■ What is asked
- a) In the passage on deferred entry of judgment, reproduce the part that opens with the words containing "Martha C. held" and closes with "at p. 562.)", swapping "rehabilitation" for "reform".
- b) Answer these from the passage on deferred entry of judgment:
(i) Which proposition's Findings and Declarations section states a strong preference for rehabilitation?
(ii) In the juvenile court's words, what was the appellant found to be?
(iii) Which case is quoted for the rule that a lower court's judgment or order is presumed correct?

■ Text segment

------------------------------------------------------------------------

Martha C. held that there was “nothing in the section suggesting that any consideration other than the minor’s nonamenability to rehabilitation is a proper basis for denying deferred entry of judgment. Such a narrow limitation on the bases for denial is consistent with the strong preference for rehabilitation stated in the Findings and Declarations section of Proposition 21.” (Martha C., supra, 108 Cal.App.4th at p. 561.) In so holding, however, Martha C. did not suggest the minor’s offenses were not serious or sophisticated, or that the juvenile court could not consider such circumstances in finding a minor unsuitable for DEJ. “While a court might find that the circumstances of a crime indicate a minor is not amenable to rehabilitation [citation], and on that basis deny DEJ, it may not do so as a means of deterring criminal activity by others.” (Id. at p. 562.)

In the instant case, appellant complains the juvenile court failed to state specific reasons when it denied DEJ and simply found he was “unsuitable for the Deferred Entry of Judgment program.” Respondent asserts appellant failed to object to the adequacy of the court’s finding that he was not suitable. Appellant contends he repeatedly objected to the court’s reliance upon the probation officer’s underlying opinions and recommendation that he was not suitable for DEJ. In the alternative, however, appellant argues defense counsel was prejudicially ineffective for failing to request a more detailed finding from the court.

The entirety of the record clearly reflects defense counsel’s numerous objections to the probation officer’s report that appellant was not suitable for DEJ. While the court simply found appellant was not suitable without further explanation, the record implies the court agreed with the probation officer’s recommendations and findings on this issue and rejected defense counsel’s objections. Counsel preserved appellate review of the denial of DEJ and we need not address the parties’ contentions as to ineffective assistance. Moreover, under these circumstances, in reviewing a claim that such denial constituted an abuse of discretion, we apply the following well-established principles of appellate review: “‘A judgment or order of the lower court is presumed correct. All intendments and presumptions are indulged to support it on matters as to which the record is silent, and error must be affirmatively shown.’” (Denham v. Superior Court, supra, 2 Cal.3d at p. 564.)

------------------------------------------------------------------------

■ Dataset content
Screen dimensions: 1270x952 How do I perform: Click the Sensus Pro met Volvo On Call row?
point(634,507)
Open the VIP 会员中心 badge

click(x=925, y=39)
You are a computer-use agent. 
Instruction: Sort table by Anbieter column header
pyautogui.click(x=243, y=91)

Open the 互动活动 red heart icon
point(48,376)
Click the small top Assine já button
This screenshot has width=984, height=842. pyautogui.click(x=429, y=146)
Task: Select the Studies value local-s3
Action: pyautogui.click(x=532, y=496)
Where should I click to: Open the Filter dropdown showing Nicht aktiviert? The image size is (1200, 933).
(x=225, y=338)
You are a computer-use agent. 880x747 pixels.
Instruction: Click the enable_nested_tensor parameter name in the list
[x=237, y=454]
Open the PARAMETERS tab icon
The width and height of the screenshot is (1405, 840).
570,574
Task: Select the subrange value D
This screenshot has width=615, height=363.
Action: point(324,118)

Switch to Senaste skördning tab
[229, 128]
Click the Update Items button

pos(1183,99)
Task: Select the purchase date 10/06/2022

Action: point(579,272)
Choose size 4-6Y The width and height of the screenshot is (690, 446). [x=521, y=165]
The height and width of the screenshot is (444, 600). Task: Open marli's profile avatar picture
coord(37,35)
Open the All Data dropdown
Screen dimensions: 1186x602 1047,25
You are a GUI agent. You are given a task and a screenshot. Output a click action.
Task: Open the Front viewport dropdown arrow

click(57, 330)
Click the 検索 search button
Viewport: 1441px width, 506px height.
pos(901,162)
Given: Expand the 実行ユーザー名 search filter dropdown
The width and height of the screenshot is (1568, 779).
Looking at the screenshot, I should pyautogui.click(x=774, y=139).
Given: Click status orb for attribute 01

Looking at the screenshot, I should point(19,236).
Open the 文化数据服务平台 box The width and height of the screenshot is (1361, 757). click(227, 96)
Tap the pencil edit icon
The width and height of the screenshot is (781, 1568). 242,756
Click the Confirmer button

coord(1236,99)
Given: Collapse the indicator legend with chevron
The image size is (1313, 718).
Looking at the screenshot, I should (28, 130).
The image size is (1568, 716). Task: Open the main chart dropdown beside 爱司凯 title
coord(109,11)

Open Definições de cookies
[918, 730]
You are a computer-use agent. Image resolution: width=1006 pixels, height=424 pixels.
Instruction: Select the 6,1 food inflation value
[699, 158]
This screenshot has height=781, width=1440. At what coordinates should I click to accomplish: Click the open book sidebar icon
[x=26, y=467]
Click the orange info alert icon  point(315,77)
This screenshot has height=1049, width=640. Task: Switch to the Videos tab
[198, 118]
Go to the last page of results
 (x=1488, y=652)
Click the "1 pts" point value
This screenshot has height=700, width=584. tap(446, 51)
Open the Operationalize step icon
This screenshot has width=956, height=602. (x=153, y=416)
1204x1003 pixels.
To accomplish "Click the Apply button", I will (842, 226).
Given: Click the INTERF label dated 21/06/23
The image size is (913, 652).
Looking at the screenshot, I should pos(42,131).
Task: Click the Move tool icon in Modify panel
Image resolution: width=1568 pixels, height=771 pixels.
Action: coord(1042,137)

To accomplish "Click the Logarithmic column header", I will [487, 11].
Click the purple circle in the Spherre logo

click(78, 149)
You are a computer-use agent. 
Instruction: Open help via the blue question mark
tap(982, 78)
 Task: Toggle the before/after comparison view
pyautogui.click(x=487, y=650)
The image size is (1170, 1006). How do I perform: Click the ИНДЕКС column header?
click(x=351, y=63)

------------------------------------------------------------------------

■ Worked answers
- a)
Martha C. held that there was “nothing in the section suggesting that any consideration other than the minor’s nonamenability to reform is a proper basis for denying deferred entry of judgment. Such a narrow limitation on the bases for denial is consistent with the strong preference for reform stated in the Findings and Declarations section of Proposition 21.” (Martha C., supra, 108 Cal.App.4th at p. 561.) In so holding, however, Martha C. did not suggest the minor’s offenses were not serious or sophisticated, or that the juvenile court could not consider such circumstances in finding a minor unsuitable for DEJ. “While a court might find that the circumstances of a crime indicate a minor is not amenable to reform [citation], and on that basis deny DEJ, it may not do so as a means of deterring criminal activity by others.” (Id. at p. 562.)

- b)
(i) Proposition 21
(ii) "unsuitable for the Deferred Entry of Judgment program"
(iii) Denham v. Superior Court